The time has come to change our attitude towards leprosy patients and their families to end the discrimination in society against those afflicted by the disease.
Social stigma and discrimination has hindered early testing and treatment of leprosy, leading to the spread of this disease among families and through social contact. Fear of the social and economic consequences of this disease has likewise inhibited early detection among children, resulting in disability and life-long complications.
State Counsellor Daw Aung San Suu Kyi has called for making efforts to eradicate discrimination against leprosy patients and their families a top priority in combating the disease in Myanmar.
To reverse the present situation, we need to make concerted efforts to educate people that leprosy is non-communicable so that they adopt the right attitude towards leprosy patients.
Health authorities should reach out to and include leprosy-affected persons and communities in all aspects of their programs. Not only will this make policy more responsive, it will also advance the interests and visibility of leprosy-affected persons in the public domain.
As part of this, persons suffering from the disease should be empowered to carry out advocacy activities as well as to participate in early identification and treatment campaigns.
Inadequate access to healthcare services is also a key deterrent to treatment. It is no coincidence that communities in hard-to-reach areas are the most affected, and that the burden of this disease is often highly concentrated. Migrant populations, displaced communities, and the very poor are particularly vulnerable due to their exclusion from health services generally, and gaps in targeted campaigns more specifically.

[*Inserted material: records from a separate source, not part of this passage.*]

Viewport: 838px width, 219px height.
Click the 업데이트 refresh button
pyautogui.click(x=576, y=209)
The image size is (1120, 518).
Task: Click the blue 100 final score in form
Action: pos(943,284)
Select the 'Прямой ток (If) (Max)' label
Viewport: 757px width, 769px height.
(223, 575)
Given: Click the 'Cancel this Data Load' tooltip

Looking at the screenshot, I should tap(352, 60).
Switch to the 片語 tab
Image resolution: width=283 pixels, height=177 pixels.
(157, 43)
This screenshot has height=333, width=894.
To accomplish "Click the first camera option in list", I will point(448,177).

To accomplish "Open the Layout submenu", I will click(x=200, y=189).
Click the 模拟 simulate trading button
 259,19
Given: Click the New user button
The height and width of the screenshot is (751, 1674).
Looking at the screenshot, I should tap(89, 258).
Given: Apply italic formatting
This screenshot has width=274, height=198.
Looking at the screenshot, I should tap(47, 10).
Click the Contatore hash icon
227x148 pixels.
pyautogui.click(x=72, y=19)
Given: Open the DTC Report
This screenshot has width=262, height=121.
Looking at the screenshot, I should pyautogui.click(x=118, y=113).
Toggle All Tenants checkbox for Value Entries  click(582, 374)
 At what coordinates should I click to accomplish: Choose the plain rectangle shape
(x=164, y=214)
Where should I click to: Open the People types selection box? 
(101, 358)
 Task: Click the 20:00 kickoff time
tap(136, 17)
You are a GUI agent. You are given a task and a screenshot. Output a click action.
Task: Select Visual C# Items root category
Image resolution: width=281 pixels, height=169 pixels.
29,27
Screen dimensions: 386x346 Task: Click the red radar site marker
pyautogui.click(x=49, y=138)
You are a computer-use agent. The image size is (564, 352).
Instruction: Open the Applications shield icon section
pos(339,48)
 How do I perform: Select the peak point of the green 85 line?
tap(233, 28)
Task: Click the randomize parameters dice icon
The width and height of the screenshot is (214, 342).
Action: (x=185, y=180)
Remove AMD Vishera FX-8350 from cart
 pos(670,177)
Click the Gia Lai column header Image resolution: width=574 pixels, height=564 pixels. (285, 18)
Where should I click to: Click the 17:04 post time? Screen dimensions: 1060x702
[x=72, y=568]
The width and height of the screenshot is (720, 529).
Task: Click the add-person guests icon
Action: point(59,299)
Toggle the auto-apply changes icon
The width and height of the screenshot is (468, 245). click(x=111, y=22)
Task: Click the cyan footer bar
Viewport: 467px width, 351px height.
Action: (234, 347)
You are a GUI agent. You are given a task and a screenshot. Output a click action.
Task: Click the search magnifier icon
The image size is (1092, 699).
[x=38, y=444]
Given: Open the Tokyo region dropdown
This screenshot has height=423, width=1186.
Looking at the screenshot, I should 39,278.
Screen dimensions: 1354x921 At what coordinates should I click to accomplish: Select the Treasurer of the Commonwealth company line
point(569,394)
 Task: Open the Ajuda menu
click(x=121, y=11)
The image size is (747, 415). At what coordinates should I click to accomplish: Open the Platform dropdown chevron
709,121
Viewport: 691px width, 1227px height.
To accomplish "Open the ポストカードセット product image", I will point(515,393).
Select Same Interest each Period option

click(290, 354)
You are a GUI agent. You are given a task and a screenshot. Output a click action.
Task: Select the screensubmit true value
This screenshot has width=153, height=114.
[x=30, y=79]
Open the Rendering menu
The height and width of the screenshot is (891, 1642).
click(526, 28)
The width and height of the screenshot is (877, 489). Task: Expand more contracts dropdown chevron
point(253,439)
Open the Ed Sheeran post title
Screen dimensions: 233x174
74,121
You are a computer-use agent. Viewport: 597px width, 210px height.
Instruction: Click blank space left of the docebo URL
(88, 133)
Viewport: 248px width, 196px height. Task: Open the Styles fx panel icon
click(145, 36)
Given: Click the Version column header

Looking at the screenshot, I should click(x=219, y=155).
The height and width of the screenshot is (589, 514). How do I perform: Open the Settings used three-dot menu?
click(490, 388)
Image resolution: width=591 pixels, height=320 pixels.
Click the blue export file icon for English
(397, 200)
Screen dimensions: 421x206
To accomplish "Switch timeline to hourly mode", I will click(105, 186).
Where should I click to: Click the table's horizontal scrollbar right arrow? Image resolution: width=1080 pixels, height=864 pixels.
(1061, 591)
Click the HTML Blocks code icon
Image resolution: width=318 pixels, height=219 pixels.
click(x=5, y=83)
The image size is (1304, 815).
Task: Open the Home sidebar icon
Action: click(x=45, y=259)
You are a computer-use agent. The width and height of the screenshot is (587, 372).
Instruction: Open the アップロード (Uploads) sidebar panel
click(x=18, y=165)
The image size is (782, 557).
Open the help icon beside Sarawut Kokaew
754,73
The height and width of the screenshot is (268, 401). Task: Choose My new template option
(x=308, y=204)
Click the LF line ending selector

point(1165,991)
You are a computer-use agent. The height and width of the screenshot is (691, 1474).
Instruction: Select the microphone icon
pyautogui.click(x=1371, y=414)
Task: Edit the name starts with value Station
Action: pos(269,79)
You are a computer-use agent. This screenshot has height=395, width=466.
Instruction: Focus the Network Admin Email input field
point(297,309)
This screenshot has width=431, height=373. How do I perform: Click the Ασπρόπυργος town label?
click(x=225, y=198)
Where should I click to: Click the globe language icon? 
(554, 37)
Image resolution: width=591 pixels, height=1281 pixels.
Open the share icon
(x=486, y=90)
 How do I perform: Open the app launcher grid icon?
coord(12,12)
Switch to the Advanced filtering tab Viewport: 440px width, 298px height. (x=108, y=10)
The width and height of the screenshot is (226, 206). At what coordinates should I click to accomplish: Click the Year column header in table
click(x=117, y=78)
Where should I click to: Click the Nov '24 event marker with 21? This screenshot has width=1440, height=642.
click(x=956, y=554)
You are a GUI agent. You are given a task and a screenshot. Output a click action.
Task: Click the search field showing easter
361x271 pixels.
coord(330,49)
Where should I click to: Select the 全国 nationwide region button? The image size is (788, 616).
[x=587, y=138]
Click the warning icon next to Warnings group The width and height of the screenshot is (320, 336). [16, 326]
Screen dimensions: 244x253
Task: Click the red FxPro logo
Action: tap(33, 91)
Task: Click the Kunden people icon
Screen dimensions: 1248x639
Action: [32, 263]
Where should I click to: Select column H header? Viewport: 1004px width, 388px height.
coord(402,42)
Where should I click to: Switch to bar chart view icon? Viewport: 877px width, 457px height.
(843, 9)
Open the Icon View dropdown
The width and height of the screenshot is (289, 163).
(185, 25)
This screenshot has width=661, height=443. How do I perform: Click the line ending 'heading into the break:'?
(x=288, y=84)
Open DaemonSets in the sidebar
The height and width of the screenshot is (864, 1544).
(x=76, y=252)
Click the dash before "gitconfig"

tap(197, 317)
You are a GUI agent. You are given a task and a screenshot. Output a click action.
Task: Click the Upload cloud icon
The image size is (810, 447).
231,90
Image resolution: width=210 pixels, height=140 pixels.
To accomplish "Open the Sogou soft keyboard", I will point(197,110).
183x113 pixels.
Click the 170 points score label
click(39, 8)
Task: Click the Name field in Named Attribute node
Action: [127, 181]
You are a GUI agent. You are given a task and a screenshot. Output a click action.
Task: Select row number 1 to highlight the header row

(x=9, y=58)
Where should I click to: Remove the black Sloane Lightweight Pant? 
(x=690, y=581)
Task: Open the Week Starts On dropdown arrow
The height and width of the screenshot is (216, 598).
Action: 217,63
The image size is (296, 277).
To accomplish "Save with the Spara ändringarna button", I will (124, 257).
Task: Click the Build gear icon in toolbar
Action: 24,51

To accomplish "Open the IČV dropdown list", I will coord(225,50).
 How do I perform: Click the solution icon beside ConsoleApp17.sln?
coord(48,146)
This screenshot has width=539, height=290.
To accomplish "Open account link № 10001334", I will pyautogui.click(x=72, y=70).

Continued neglect will ensure that endemic areas remain so, and that affected communities continue to bear the unnecessary burden of this disease.
Non-governmental and civil society organizations should be included in society-wide campaigns to challenge leprosy-related stigma, and to ensure, as per UN resolutions, that discrimination against affected persons and their family members is eliminated.
In our ongoing efforts to achieve zero leprosy transmission and zero leprosy-related disabilities, inclusiveness is the remedy most urgently needed.
There is no dispute that leprosy is totally curable in the 21st century and that we all have a duty to see that the disease is eradicated.
Let us join hands to also put an end to discrimination.